The current impasse is nicely articulated in the EU Parliament's resolution of 20 May 2021 on Chinese countersanctions on EU entities and MEPs and MPs (2021/2644(RSP)).  Here the EU has encountered an imperial order which believes itself not merely a match for but perhaps a superior order to that of the EU.  That inverts the operational premises that drives the EU order.  It was thus not surprising to see the reaction of European elites when an imperial order (not the United States) would presume to assert the sort of sovereign prerogatives that the EU assumed was beyond its power.

3. Reaffirms that fundamental freedoms, freedom of expression, free participation in decision-making processes, academic freedom and the defence of human rights are pillars of our democracies and that these values will never be compromised in EU-China relations; stresses that intimidation attempts are futile and that, as elected Members of the European Parliament, we will continue to actively and unabatedly denounce and work on human rights violations and breaches of international law, and to urge the EU to keep respect for human rights at the core of all its external policies; considers these attacks from China to be a manifestation of the systemic rivalry dimension of EU-China relations;

4. Strongly condemns this new attempt, and previous attempts, by the Chinese state and non-state actors to interfere in the democratic life of the European Union and of its Member States and spread disinformation in public debates; considers the sanctions to be part of an effort to police speech about China worldwide and to determine what kind of speech and discussions would be allowed globally, and sees this effort as part of a totalitarian threat; (resolution of 20 May 2021 on Chinese countersanctions on EU entities and MEPs and MPs (2021/2644(RSP))

The Resolution provides an enormously powerful statement of both the EU's position and the fundamentals of its normative presumptions that both shape and drive its own system.  It suggests the fundamental compatibilities not just between its core and that of the Chinese system, bit also the way in which both interpretive communities are incapable of investing a shared meaning on events.
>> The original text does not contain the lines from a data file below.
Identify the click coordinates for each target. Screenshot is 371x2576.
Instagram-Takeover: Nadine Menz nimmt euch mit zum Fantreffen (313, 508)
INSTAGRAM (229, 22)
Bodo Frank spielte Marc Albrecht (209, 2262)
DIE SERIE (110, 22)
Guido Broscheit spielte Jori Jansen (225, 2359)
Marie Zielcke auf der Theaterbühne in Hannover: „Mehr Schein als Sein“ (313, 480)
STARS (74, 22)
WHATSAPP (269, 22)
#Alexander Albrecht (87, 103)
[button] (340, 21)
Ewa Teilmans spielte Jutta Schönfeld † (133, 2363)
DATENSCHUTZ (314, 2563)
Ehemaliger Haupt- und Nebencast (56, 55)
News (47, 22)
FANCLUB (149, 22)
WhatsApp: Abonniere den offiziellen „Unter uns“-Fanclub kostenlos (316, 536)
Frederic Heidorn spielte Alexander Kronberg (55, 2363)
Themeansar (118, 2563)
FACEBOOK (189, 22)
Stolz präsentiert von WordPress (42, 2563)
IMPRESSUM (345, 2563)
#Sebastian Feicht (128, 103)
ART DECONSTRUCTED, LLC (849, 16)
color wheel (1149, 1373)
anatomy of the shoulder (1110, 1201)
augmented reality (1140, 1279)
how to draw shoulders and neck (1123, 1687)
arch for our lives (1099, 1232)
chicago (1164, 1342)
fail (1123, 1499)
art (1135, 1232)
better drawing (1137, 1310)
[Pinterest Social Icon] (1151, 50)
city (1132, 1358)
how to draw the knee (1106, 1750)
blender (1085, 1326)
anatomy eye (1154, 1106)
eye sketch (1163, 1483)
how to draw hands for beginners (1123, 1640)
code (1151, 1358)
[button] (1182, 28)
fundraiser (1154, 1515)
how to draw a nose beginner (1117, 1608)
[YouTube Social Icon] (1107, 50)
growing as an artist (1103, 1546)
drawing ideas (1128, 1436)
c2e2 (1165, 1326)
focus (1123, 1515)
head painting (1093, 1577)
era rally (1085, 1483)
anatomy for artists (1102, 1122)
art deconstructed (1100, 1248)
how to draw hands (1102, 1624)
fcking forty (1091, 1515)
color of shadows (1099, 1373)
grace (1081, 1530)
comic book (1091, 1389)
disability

And ultimately it may shape the way in which Europe also begins, in its own way, to decouple from its Chinese engagement.

14. Underlines the need to set up a system to check whether entities operating on the EU internal market are directly or indirectly involved in human rights abuses in Xinjiang and to introduce trade-related measures such as exclusion from public procurement and other sanctions; insists that the procurement of exploitative technology which is deployed in situations of violations of human rights should be prevented in the EU at all levels and in all EU institutions;

15. Calls on the European Council to take a firm stance against the Chinese sanctions and to adopt conclusions on the matter; takes the view that these sanctions, as well as the negative evolution and deteriorations within China and of China as an international actor, should be adequately reflected and responded to in the ongoing review of the joint communication ‘EU-China – A Strategic Outlook’ with a view to moving towards a more assertive EU-China strategy with the goal of uniting all Member States;

16. Calls on the EU to increase its coordination and cooperation with the US within the framework of a Transatlantic Dialogue on China, including in regards to a coordinated approach to measures to address human rights violations and requests that this dialogue provide a strong parliamentary dimension; (resolution of 20 May 2021 on Chinese countersanctions on EU entities and MEPs and MPs (2021/2644(RSP))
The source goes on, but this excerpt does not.